A problem for all of us regardless of our faith is that whoever is chosen as Pope will automatically become a major player on the world political stage but will represent only Roman Catholics and only rich Roman Catholics at that. Imagine the furore if President Bush had been inaugurated only to represent Southern Baptists, Tony Blair’s loyal oath bound him only to consider the interests of Church of England members, or Jaques Chirac decided only to act on behalf of Jaques Chirac… ah – erm Jaques Chirac does only act on behalf of Jaques Chirac doesn’t he?

The problem with this whole Pope business lies in the fact that Catholics are such a close bunch, all that “one true church” business and the mystery of transubstantiation and stuff like that has put it into their collective consciousness that the rest of us do not deserve a say in what happens in the world of silly hats and candlesticks, that the whole ecumenical movement is for us to learn from them but not for them to learn from us. And so our suggestions that maybe God gave us condoms because He was trying to tell us there are enough people now and He does not want anybody to go hungry fall on deaf ears.

That they are so clannish is a great pity because the catholic and protestant movements are closer to each other now than at any time since the schism.
When Martin Luther went to Rome to discuss the problems German communicants were having with certain superstitions, particularly the business of communion bread and wine turning into the flesh and blood of Jesus he met similar intransigence.

“Give us a break,” Luther said to Pope Leo, “we’re not barbarians in Germany. We can live with the communion symbolising the flesh and blood, but actually changing in our mouths, that’s gross.”

“Eff off,” said Leo. “I’m the Pope, its my church and what I say goes, if you don’t like it start your own church.”

Luther went off in a huff and months later news drifted back to Rome that he was into the Diet of Worms.

“See, I told you they are barbarians, Catholics will stick with Atkins variants,” Pope Leo told his Cardinals.

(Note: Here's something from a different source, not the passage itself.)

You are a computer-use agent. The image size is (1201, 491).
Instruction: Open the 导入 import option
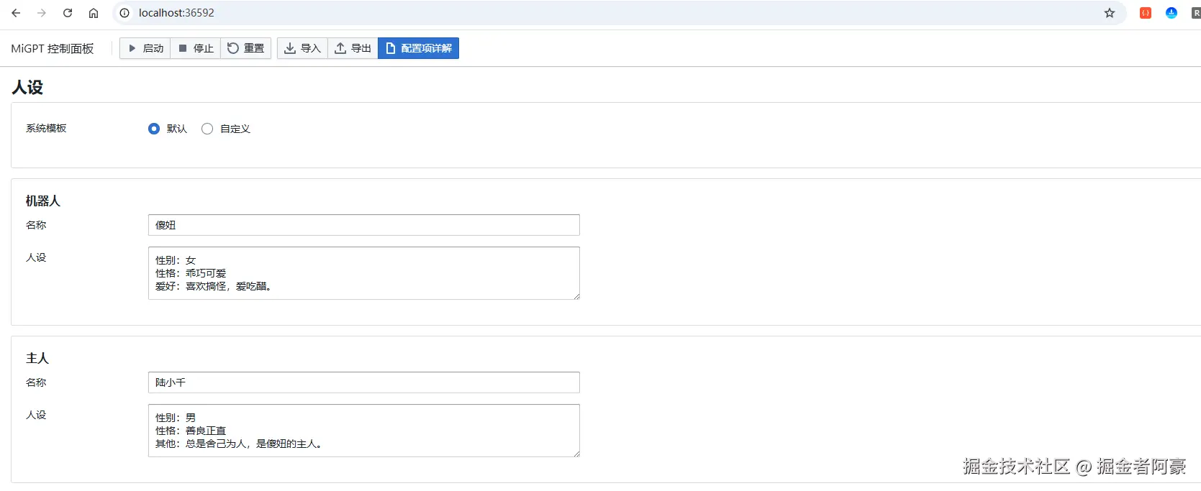[x=302, y=48]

For a few centuries it looked as if the two sides would never see eye to eye but in the late twentieth century a tide of social change began after The Beatles released Sgt. Pepper. The traditional churches had to respond to the new popularity of Eastern mysticism and crackpot New Age belief systems. Both Catholic and fundamentalist protestant dogma adapted to embrace extreme ideas. Both factions dislike contraception, abortion, homosexuality and women. Especially women.

It seems obvious therefore that if both sides can find a little goodwill and flexibility there is no reason why we cannot have a Protestant candidate for the papacy. I deliberately exclude The Church of England on grounds that not only is it not a protestant church that has no problem with abortion, contraception, homosexuality and women but also that it does seem to have a bit of a problem with concept of God. You might wonder where this is heading, after all if Protestant and Catholic are so similar nothing would change much anyway. Ah the perils of short – termism.

Given the obvious flaws in the democratic system of The Church of Rome and commitments expressed by Bush and Blair to spreading true democracy ought we not to be badgering our politicians to occupy the Vatican, effect regime change and pave the way for future Jewish, Muslim, Hindu, Scientologist and Moonie Popes. A Protestant Pope would just be the single step with which ever journey begins. Imagine a world in which Pope Dalai Lama the first had some influence.

Time is of the essence because the new bloke is well past seventy and unlikely to stick around for twenty odd years.

Demand a Protestant Pope now, you know it makes sense.